What you missed on a Sunday around the NBA while you were busy trying to get your pet tiger out of traffic lanes….
LOS ANGELES — 1) Cavaliers focus on their “business trip,” take care of Clippers with ease. Before tip off Sunday at Staples Center, Doc Rivers was talking about the early start time (12:30 p.m. on the day of the time change, so everyone felt groggy) and if that would impact the game and said he “hoped Los Angeles had done its job.” The L.A. nightlife has softened up many a team for the home team over the years.
LeBron James made sure that didn’t happen. He sat down with teammates and told them this was a business trip (as Chris Haynes reported) — go ahead and enjoy the couple days in L.A. but remember why you’re here.
“Guys understood what this trip was about,” James said postgame. “This is a business trip, and they get an opportunity to be in a great city but at the end of the day, we knew what the main thing was and that was to continue the momentum that we’ve been on. We came out and took care of business.”
The Cavaliers did just that — they looked like a contender in “manhandling” (Doc Rivers’ word) the Clippers from the middle of the first quarter on. Cleveland was sharp on defensive rotations and pressuring the ball, on offense LeBron and Kyrie Irving drove the lane and did a good job kicking the ball out to open shooters when the defense collapsed, the Cavaliers made the extra pass, and they knocked down their shots — 18 three-pointers for the Cavs on 48 percent shooting from three. Cleveland coasted to a 114-90 win, looking every bit the best team in the East and a title contender gearing up for the playoffs.
2) Clippers need to have Blake Griffin for the playoffs. The other thing that was clear at Staples Center Sunday afternoon? Against elite teams, the Clippers miss Blake Griffin. Their up-tempo, share-the-ball, spread pick-and-roll style with Chris Paul dominating the show can beat a lot of teams without Griffin, but go up against an elite team and the dynamic changes. The Clippers’ loss Sunday was evident in the forward matchups: LeBron James and Kevin Love vs. Luc Mbah a Moute and Jeff Green. The Laker combo combined for 3-of-15 shooting.
“It gets real tough (playing without Griffin),” Paul said. “They have three, four guys out there that no shot clock can bail you out (of). Just having Blake to be able to throw the ball into the post, when the shot clock is low, or just that pick-and-roll, just having that pick-and-pop option. Just all the attention that he brings opens it up for all of is. So it has been tough without him, but we have to keep fighting until he gets back.”
There still is no timetable for his return, Doc Rivers said. While his broken hand is doing better, the quad tendon injury that sidelined Griffin for a few games before he punched a Clipper team employee (breaking that hand) still lingers and is the bigger issue now, Rivers said.

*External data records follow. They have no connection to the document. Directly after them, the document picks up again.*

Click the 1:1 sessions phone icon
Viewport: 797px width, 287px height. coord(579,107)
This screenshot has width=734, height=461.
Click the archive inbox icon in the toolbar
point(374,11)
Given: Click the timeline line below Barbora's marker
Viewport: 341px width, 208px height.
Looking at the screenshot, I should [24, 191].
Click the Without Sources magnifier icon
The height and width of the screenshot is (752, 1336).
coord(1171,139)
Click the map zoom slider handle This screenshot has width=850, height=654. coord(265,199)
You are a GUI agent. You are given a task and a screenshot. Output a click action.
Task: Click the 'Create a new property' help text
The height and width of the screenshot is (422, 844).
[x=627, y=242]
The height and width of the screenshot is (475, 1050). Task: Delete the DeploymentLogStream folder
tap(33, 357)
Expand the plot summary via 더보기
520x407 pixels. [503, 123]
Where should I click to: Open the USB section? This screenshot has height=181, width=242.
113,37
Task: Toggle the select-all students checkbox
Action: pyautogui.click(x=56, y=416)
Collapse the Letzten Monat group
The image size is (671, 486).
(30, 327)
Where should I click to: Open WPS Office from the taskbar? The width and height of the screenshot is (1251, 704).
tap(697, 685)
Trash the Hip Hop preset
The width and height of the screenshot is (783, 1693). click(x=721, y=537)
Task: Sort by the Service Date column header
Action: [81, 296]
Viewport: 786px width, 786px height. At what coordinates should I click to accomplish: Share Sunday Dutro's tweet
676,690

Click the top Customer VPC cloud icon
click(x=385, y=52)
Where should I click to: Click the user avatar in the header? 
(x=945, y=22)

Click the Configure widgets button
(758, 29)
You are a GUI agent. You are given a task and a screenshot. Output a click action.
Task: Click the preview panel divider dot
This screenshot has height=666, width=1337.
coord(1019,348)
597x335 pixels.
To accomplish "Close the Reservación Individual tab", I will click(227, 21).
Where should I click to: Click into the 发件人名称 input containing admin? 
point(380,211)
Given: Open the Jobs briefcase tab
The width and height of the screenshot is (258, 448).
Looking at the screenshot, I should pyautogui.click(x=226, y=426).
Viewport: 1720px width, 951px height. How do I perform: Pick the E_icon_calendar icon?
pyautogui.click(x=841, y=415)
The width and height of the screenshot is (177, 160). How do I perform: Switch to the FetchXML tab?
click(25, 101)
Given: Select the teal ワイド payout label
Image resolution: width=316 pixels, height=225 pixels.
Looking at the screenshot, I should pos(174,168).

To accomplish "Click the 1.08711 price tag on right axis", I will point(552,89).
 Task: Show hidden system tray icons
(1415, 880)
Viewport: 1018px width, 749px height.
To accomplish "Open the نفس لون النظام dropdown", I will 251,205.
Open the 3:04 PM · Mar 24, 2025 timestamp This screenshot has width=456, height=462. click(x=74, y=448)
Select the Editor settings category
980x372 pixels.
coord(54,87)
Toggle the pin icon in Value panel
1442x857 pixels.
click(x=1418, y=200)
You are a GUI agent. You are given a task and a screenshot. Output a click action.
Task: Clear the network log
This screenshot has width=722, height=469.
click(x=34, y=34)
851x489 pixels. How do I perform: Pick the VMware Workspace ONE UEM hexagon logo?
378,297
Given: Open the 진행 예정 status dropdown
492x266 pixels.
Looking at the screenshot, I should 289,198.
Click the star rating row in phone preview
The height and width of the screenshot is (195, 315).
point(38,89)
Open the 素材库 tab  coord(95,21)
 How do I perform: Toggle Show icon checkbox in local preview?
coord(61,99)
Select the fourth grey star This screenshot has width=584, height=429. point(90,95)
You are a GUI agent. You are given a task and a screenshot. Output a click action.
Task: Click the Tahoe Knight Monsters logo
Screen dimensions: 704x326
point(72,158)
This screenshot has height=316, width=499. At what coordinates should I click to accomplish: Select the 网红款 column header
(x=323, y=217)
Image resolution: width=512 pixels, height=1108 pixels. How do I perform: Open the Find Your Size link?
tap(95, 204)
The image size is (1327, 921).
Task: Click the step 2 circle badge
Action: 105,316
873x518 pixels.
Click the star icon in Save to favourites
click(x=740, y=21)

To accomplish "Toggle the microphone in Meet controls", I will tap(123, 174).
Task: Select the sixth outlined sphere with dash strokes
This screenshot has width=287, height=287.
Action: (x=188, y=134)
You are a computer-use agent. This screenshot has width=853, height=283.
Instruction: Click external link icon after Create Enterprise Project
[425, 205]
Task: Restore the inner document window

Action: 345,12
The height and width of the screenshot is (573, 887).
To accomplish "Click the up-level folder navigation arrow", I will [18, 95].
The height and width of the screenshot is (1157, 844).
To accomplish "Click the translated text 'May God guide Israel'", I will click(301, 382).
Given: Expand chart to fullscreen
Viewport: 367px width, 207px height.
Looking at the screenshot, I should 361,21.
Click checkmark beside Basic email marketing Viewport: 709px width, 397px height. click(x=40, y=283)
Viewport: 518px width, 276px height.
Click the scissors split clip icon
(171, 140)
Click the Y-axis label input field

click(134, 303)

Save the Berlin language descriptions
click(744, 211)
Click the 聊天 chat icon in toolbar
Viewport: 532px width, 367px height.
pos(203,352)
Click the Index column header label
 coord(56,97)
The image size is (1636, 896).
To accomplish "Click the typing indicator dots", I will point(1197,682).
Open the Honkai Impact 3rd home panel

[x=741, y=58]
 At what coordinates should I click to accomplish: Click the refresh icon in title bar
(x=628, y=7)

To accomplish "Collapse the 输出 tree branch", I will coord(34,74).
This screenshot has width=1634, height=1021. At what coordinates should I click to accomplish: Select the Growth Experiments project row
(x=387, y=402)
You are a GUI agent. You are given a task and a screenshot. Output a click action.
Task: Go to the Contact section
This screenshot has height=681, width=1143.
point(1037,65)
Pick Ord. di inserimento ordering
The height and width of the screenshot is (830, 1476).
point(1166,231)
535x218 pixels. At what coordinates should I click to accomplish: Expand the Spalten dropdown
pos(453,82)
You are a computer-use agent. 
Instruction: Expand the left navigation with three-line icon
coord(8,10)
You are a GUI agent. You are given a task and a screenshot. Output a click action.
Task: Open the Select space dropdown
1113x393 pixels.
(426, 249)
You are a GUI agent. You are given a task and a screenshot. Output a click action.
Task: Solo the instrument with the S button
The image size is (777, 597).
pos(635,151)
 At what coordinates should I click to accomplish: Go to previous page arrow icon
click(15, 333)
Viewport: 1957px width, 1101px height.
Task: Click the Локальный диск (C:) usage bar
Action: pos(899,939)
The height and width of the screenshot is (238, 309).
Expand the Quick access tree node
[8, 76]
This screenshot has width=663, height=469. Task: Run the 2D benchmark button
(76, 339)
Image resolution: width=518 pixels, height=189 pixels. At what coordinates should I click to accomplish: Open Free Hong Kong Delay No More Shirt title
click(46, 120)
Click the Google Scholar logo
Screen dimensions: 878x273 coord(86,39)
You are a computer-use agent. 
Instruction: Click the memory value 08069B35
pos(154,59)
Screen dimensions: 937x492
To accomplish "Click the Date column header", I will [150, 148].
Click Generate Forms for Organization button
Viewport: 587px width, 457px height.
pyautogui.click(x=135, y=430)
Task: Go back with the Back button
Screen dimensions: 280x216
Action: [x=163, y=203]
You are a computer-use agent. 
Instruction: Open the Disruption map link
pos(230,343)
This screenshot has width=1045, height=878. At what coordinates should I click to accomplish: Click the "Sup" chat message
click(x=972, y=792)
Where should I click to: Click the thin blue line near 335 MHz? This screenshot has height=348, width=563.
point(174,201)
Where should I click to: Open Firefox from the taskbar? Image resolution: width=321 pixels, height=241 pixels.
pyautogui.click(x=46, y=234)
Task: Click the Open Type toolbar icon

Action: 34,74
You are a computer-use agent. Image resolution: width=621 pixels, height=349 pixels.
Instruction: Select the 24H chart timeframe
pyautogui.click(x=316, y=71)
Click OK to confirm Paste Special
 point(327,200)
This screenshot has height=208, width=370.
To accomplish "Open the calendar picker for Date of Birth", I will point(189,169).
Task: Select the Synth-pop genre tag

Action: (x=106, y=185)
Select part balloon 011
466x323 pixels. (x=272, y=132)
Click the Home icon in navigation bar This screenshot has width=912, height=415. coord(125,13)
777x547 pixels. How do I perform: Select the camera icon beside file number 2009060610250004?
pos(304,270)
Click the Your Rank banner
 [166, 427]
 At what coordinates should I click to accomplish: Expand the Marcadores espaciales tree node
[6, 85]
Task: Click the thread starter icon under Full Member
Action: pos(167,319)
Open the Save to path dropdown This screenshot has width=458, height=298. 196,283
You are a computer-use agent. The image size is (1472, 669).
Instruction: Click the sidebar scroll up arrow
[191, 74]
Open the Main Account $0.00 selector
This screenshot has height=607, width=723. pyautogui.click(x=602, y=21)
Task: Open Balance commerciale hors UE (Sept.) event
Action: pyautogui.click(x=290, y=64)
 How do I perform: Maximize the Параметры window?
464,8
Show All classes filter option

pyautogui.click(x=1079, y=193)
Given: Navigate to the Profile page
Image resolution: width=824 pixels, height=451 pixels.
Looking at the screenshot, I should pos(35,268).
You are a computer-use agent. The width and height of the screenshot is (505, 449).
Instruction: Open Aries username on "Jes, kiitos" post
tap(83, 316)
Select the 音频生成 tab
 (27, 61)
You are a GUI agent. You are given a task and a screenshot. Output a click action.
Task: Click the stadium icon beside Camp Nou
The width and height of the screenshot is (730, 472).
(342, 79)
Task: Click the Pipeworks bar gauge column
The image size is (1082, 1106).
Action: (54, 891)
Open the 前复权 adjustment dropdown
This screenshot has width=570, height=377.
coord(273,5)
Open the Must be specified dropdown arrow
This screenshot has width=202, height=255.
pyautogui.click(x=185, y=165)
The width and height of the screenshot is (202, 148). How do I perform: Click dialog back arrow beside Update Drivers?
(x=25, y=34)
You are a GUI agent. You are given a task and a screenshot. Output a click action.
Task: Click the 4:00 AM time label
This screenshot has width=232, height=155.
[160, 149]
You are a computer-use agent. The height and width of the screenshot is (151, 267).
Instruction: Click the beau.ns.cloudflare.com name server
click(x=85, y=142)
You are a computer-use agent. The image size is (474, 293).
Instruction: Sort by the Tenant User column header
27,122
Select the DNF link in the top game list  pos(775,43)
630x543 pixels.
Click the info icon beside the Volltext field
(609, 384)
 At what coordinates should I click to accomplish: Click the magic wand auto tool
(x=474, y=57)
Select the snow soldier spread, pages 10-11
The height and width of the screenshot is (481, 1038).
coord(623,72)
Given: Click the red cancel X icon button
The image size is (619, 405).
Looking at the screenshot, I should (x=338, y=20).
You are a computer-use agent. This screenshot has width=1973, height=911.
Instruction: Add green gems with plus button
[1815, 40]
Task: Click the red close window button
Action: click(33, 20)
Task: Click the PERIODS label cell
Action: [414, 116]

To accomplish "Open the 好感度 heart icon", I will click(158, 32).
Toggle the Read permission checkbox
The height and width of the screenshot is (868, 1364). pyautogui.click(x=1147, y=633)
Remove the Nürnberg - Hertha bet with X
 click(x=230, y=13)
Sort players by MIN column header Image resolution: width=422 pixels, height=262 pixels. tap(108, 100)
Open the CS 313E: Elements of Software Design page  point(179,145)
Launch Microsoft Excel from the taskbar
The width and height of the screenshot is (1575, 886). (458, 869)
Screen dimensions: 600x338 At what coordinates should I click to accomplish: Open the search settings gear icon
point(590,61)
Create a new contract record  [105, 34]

They are being cautious, but remember Griffin has a four-game suspension to serve for that punch once he is medically cleared.
3) Giannis Antetokounmpo puts up triple double against Nets, continues run of strong play. If you are not watching the Nets and point-forward Giannis Antetokounmpo now, you are missing out. The Bucks have become a lot of fun again. The Greek Freak put up a triple-double of 28 points, 14 assists and 11 rebounds on Brooklyn Sunday, his fourth triple-double of the season. And the Bucks won again, they remain hot.
4) Knicks Jose Calderon drains game winner to beat Lakers. All the hype was about the last meeting of Kobe Bryant and Carmelo Anthony. Or Kobe telling Knicks fans they should trust the brilliant mind of Phil Jackson. But with the game on the line, it was the mano-a-mano battle of Jose Calderon and Marcelo Huertas. Well, it became that after about the ugliest inbounds/last second play in NBA history. But Calderon pulled up and nailed the three, and New York gets another win.
5) DeMarcus Cousins and George Karl remain at odds in Sacramento. There is a lot of frustration in Sacramento right now — owner Vivek Ranadive all but demanded a playoff team so that the Kings’ playoff drought didn’t reach double digits in years, plus the team would have momentum going into their new building next year. Instead, they are a mess with a lot of infighting — after Sunday’s loss DeMarcus Cousins said his one-game suspension was not the organization coming down on him but it was Karl. Even though the suspension came from GM Vlade Divac.
Ranadive can be frustrated, but he needs to look in the mirror. He got rid of Mike Malone just as Malone was genuinely building a culture of winning, plus he had bonded with Cousins in a way no other coach had (look at the culture Malone has built in Denver — Emmanuel Mudiay dropped 30 on Sunday and Denver won again). Ranadive fired him and eventually brought in Karl because he wanted a team that would run, even though the roster is not built for that in the least. The result is a frustrated superstar who doesn’t like the coach, plus a lot of losses. Vlade Divac may not be ready for the day-to-day intricacies of being a GM, but the man also is trying to navigate a minefield of the owners’ making. This summer the Kings need to choose Karl or Cousins, then actually build a roster to play that style and stick with it for a few years. We’ll see if that happens.